Júlia Duarte, pescadora

 

É perigoso andar no mar?

É um trabalho muito perigoso. Uma vez quando estava grávida fui ao fundo. E outra vez quando fui pescar com o meu marido, começou a haver muito vento. Cada vez mais mar e vento e ondas. Chegámos a terra, nem durou uma quarta hora e chegou uma tempestade que se tivesse apanhado essa tempestade, a gente tinha ficado no mar. Eram vagas muito grandes e o barco era pequeno. Mas o resto andou tudo bem.

 

Depois sempre continuou a pescar com o seu marido?

Sim, e depois comprámos barco, arrasto, tratores. Eu era a única mulher ali a andar de trator. As outras achavam muita piada eu andar ali sozinha de trator com tantos homens.

 

Continua a trabalhar no mar?

Fui operada a um rim e sou reformada por invalidez por isso não posso fazer esforços. A minha idade já não mo permite. Porque é um trabalho que exige muito da gente, é um trabalho de muito esforço. E é preciso gostar. O meu marido também já está um bocado velhote, agora é o meu filho que vai ao mar.

-------

Prolongue a entrevista com a pescadora Júlia Duarte a partir do ponto em que ela termina. As linhas seguintes não têm qualquer relação com a entrevista.

### Dados apresentados:
-------

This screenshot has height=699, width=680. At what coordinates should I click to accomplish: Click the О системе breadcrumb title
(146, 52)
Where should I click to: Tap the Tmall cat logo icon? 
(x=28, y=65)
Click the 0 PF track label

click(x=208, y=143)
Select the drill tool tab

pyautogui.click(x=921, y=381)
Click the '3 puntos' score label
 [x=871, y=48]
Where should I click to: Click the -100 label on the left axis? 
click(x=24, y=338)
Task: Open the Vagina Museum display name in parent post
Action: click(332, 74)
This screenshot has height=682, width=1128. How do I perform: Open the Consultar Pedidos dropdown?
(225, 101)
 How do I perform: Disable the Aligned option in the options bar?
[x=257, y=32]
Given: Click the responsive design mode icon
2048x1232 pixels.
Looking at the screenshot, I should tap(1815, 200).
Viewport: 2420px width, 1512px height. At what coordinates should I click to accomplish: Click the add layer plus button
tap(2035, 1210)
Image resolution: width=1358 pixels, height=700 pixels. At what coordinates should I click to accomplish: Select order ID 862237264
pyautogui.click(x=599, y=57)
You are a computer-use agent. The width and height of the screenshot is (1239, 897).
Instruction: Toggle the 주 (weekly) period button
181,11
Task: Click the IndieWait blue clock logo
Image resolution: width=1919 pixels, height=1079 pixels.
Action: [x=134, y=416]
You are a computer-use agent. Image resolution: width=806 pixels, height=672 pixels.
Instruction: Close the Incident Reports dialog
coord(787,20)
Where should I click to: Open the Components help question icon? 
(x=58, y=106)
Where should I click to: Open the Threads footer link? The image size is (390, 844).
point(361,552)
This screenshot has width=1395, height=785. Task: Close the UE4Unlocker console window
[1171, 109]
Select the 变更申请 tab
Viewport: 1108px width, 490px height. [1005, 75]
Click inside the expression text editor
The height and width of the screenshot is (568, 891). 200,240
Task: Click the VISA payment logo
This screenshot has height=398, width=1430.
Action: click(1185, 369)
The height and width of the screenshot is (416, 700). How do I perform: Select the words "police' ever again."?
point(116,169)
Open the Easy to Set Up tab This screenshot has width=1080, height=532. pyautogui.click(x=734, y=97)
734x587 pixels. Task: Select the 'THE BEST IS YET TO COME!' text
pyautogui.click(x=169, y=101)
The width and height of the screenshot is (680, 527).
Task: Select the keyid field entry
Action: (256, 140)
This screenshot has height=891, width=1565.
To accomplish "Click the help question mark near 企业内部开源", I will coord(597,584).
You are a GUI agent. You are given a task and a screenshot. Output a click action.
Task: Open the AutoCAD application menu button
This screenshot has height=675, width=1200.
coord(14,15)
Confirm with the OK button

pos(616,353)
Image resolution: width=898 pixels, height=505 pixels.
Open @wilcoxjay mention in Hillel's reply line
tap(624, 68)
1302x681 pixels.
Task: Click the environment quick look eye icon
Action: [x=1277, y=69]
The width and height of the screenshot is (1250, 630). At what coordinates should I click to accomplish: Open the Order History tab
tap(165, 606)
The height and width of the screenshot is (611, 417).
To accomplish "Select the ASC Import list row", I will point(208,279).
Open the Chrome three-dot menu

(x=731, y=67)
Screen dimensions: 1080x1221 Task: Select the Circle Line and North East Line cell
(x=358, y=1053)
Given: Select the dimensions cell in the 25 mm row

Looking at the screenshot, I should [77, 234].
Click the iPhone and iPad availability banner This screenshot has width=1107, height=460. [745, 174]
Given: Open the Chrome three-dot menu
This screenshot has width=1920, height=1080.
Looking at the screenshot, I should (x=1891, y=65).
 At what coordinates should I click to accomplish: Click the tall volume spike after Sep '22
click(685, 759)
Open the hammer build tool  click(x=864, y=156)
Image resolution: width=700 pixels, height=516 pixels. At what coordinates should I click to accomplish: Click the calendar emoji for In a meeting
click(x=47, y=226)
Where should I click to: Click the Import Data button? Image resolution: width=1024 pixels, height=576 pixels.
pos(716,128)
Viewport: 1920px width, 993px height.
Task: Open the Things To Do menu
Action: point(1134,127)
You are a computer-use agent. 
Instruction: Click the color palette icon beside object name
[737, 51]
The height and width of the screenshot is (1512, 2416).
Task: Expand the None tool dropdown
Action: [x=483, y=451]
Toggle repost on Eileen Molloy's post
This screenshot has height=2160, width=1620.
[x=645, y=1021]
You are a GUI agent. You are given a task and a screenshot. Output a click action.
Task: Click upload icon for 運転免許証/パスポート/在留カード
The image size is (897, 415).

-------

### Resposta ao exercício:
 

Júlia Duarte, pescadora

 

Tem saudades?

Tenho, quando tive de deixar de ir, fiquei com muita pena. No principio tinha um grande desgosto. Quando os via todos à tarde a ir para o mar tinha uma pena grande. Fiquei com muitas saudades daquela força de vontade de ir para o mar, de mandar, daquela labuta com eles todos, daquela convivência, porque nós temos muita convivência. Mas sempre fiquei ligada ao mar e a pesca. Depois fazia grandes parodias com o trator: no meu trator só iam mulheres! Sete mulheres no meu trator! Pronto, seguiu assim a minha vida, acabou e ainda não morri! Mas se fosse necessário, continuava a fazer a mesma coisa.